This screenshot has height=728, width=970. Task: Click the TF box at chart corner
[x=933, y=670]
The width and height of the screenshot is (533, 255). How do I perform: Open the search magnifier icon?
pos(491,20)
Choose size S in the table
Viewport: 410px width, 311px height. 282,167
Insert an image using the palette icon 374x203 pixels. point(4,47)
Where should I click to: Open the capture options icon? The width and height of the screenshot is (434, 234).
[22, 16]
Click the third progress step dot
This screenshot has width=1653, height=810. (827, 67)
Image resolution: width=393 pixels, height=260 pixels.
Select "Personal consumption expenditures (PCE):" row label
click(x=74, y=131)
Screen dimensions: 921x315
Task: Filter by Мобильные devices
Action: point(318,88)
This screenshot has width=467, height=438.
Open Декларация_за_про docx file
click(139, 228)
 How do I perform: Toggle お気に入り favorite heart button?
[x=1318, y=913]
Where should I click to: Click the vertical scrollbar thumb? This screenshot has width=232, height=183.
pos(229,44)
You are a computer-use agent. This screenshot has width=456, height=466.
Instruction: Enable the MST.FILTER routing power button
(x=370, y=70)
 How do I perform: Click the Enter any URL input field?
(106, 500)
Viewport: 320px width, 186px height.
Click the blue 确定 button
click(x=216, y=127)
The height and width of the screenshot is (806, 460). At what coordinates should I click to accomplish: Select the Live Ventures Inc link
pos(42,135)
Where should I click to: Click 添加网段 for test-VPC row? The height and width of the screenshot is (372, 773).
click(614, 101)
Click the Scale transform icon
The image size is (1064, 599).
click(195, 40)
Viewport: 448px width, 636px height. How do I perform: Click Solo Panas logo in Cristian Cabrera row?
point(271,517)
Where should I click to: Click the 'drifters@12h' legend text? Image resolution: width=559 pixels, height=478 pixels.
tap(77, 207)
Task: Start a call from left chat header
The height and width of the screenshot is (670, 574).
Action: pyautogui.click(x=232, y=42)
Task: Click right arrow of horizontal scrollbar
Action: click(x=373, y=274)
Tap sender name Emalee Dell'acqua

━━━━━━━━━━━━━━━━

About this task: Beginning at the line that holds "Open Декларация_за_про docx file", copy every line through the end of the entries exactly as given, and only those lines.

Written response:
Open Декларация_за_про docx file
click(139, 228)
 How do I perform: Toggle お気に入り favorite heart button?
[x=1318, y=913]
Where should I click to: Click the vertical scrollbar thumb? This screenshot has width=232, height=183.
pos(229,44)
You are a computer-use agent. This screenshot has width=456, height=466.
Instruction: Enable the MST.FILTER routing power button
(x=370, y=70)
 How do I perform: Click the Enter any URL input field?
(106, 500)
Viewport: 320px width, 186px height.
Click the blue 确定 button
click(x=216, y=127)
The height and width of the screenshot is (806, 460). At what coordinates should I click to accomplish: Select the Live Ventures Inc link
pos(42,135)
Where should I click to: Click 添加网段 for test-VPC row? The height and width of the screenshot is (372, 773).
click(614, 101)
Click the Scale transform icon
The image size is (1064, 599).
click(195, 40)
Viewport: 448px width, 636px height. How do I perform: Click Solo Panas logo in Cristian Cabrera row?
point(271,517)
Where should I click to: Click the 'drifters@12h' legend text? Image resolution: width=559 pixels, height=478 pixels.
tap(77, 207)
Task: Start a call from left chat header
The height and width of the screenshot is (670, 574).
Action: pyautogui.click(x=232, y=42)
Task: Click right arrow of horizontal scrollbar
Action: click(x=373, y=274)
Tap sender name Emalee Dell'acqua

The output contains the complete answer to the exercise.